- Text -
The advantage of tramp ships is they are relied upon at a moment's notice to service any type of market. Even in a down economy there will be a market for some type of commodity somewhere and the company with the ships able to exploit that market will do better than the company relying on liner services alone.

==Companies==
- United Maritime Group
- Seabulk
- D/S Norden
- TORM

==In fiction==
Tramp steamers and freighters are associated with off-the-beaten track, romanticized adventure and intrigue in pulp stories, children's books, novels, films, and other fictional works. When characters such as spies or resistance fighters are on the run, or lovers are fleeing from an affair gone wrong, tramp steamers are used to slip in or out of a country. The crew of a tramp steamer is often a picaresque mix of societal outcasts and rogues with colourful (or even illegal-activity-filled) pasts who cannot or who do not want to work elsewhere.

Steamers are often depicted as operating in a grey area of legality, both in terms of their lax observance of steamship safety regulations and their plying of black market trades and smuggling of goods and passengers. Fiction writers depicted tramp steamers as a way that penniless adventurers can explore exotic ports by being taken on as a crew member.

===Examples===

- In the film The Lost Continent (1968), a dilapidated tramp steamer Corita is smuggling a dangerous explosive cargo. The Captain ignores a customs launch wanting to inspect his ship as he is smuggling white phosphorus. Some passengers are trying to escape their past indiscretions or eluding capture (one with stolen bearer bonds).
- In the film The Long Voyage Home (1940), a British tramp steamer SS Glencairn goes from the West Indies to Baltimore and then finally to England. The crew is a motley, fun-loving, hard-drinking lot who are smuggling rum. The crew thinks one aloof crew member might be a German spy because he is so secretive and he has a locked box under his bed.
- In the film The African Queen (1951), a tramp steamer, the African Queen, is converted into a torpedo boat to sink a German gunboat.

- Excerpted data -
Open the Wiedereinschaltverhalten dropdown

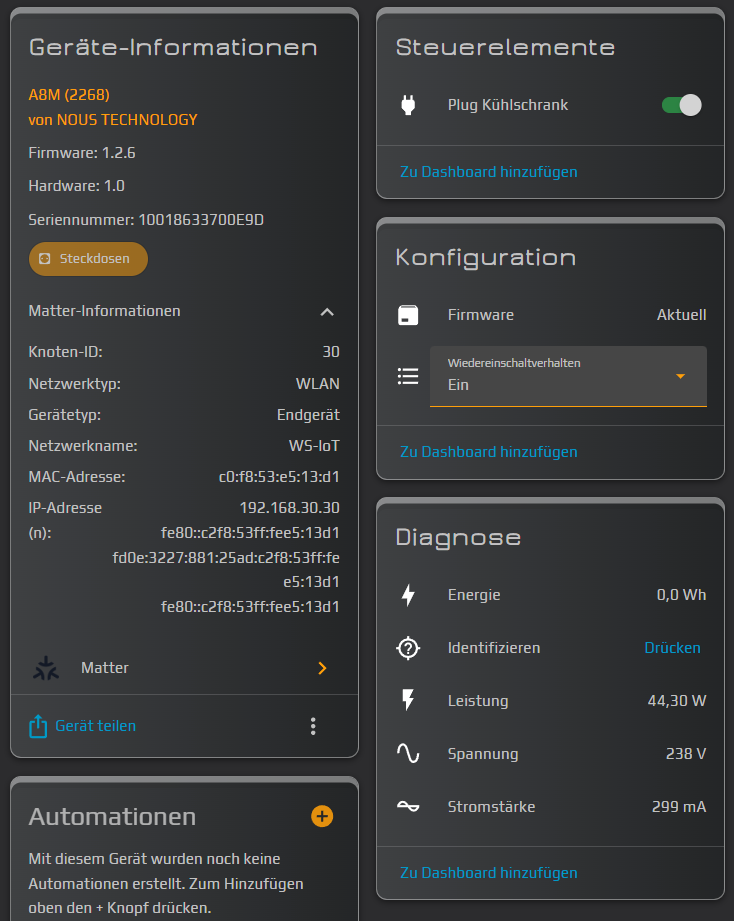(567, 376)
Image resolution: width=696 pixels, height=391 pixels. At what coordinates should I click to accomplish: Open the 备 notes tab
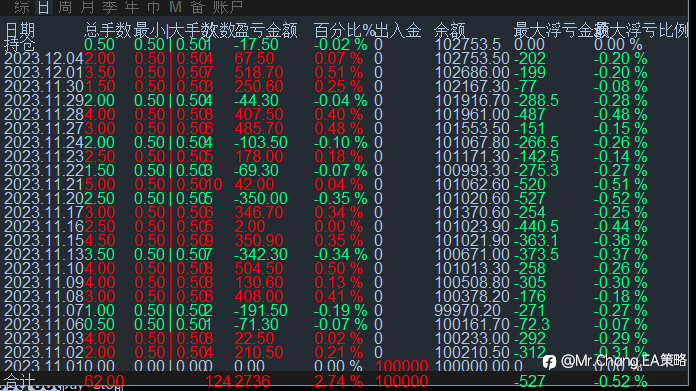tap(198, 7)
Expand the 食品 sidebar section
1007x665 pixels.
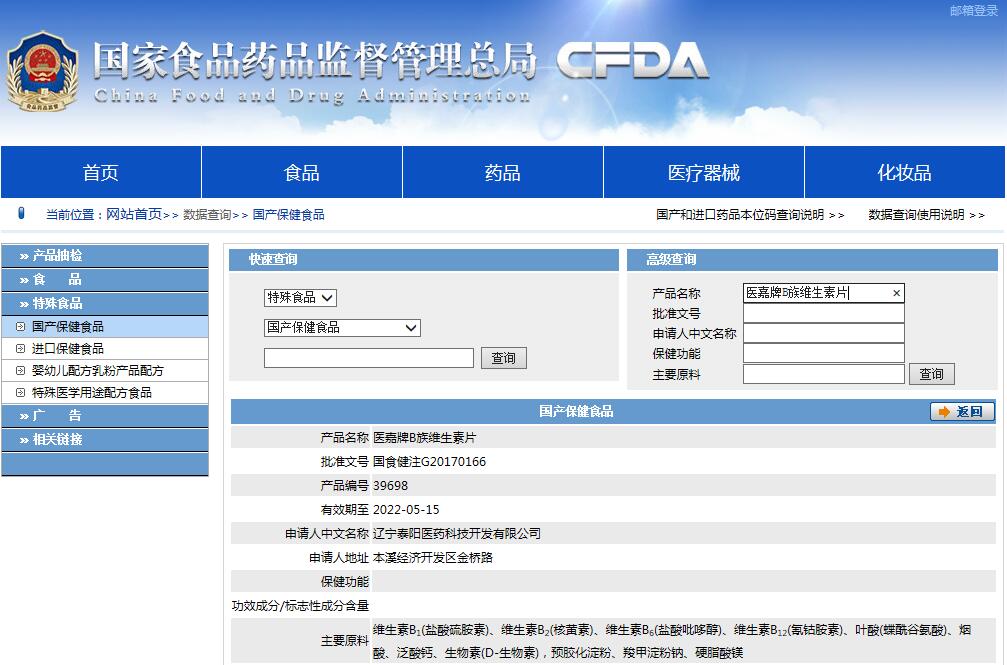[x=105, y=280]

- Prompt -
Reproduce word for word the stretch of the tramp ship text from "- In the film The Lost" through "stolen bearer bonds).". The records play no part in this work.

- Answer area -
- In the film The Lost Continent (1968), a dilapidated tramp steamer Corita is smuggling a dangerous explosive cargo. The Captain ignores a customs launch wanting to inspect his ship as he is smuggling white phosphorus. Some passengers are trying to escape their past indiscretions or eluding capture (one with stolen bearer bonds).